Initiation of PC in TRAMP mice occurs at about 12 weeks of age. Therefore, the reduction observed in the incidence of PD PC at 28–30 weeks of age (Fig. 7) could be attributable to an inhibitory effect of genistein on tumor initiation, despite the fact that TRAMP mice express SV40 Tag. In addition, genistein in the diet might prevent development of PD PC by inhibiting mechanisms of promotion. On the basis of earlier studies, several molecular mechanisms might be responsible for the preventive action of genistein. Weak plant estrogens are polyphenolic compounds and might therefore act as antioxidants by inhibiting superoxide anion formation (49) . Genistein also inhibits topoisomerase II (50, 51, 52) and induces cell differentiation (53) and apoptosis (51) . Antiproliferative effects of genistein may be related to its ability to inhibit tyrosine kinases in vitro (18 , 42 , 54) . At high concentration, genistein is a potent inhibitor of epidermal growth factor receptor tyrosine phosphorylation (54 , 55) . Genistein has also been shown to inhibit in vitro the activity of the phosphotyrosine kinase focal adhesion kinase (56) , consistent with the possibility that it might affect cell adhesion-mediated mechanisms. On the basis of these findings in vitro, it has been proposed that genistein may also act in vivo as a tyrosine kinase inhibitor, reducing the activity of receptors critical for the transduction of mitogenic signals (57) . Additional studies are under way to sort out the mechanisms by which genistein might exert its preventive action in vivo.

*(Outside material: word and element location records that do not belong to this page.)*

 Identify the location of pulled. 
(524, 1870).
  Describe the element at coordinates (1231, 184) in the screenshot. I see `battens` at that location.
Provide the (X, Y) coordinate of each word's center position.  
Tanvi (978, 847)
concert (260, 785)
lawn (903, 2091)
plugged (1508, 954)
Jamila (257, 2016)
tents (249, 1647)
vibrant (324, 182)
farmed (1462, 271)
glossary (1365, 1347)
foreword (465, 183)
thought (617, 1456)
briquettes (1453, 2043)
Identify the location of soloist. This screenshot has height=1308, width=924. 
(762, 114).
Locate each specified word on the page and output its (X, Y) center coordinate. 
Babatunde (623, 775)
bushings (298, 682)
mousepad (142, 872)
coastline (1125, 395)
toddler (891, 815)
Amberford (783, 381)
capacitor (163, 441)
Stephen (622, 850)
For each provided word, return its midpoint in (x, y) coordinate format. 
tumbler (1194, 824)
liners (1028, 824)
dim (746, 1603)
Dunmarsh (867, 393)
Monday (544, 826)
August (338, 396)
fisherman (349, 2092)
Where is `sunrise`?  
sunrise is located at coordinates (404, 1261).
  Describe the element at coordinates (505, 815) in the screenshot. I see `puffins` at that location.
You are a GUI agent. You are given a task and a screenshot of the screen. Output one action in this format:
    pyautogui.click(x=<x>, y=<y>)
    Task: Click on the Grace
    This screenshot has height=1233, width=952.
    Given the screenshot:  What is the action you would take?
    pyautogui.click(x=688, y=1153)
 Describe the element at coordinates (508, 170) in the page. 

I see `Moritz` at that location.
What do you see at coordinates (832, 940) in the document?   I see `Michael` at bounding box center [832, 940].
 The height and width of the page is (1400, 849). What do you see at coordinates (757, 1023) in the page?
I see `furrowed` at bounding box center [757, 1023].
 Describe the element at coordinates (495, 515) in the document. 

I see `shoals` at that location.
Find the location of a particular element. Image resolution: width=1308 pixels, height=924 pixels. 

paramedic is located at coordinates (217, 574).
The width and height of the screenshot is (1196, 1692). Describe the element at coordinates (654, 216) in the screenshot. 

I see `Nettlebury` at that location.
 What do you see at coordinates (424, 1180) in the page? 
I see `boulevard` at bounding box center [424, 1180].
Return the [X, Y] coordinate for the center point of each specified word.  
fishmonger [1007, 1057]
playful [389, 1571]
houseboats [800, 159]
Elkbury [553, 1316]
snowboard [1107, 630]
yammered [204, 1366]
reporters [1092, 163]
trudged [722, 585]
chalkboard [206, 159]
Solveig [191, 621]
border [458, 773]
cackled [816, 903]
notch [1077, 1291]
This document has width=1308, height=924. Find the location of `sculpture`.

In conclusion, genistein concentrations in the serum of mice fed genistein-containing diets were comparable with those found in Asian men on regular soy diet, a population in which the incidence of advanced PC is lower as compared with that in Western men. On the basis of body and organ weight evaluations, genistein in the diet did not appear to be toxic. Genistein in the diet reduced significantly the incidence of advanced prostate lesions in TRAMP mice, despite their altered genetic makeup. Studies are under way to sort out molecular mechanisms that might underlie the preventive effect of genistein in the diet.

Acknowledgments

We thank Dr. Stephen Barnes for his encouragement and his assistance with the determination of genistein concentrations in the serum. We also thank Dr. Jun Wang for evaluating AR expression by RT-PCR. Finally, we thank Marilyn Shackelford and Jane Hosmer for their expert preparation of prostate tissue for pathological evaluation.

Footnotes

  • The costs of publication of this article were defrayed in part by the payment of page charges. This article must therefore be hereby marked advertisement in accordance with 18 U.S.C. Section 1734 solely to indicate this fact.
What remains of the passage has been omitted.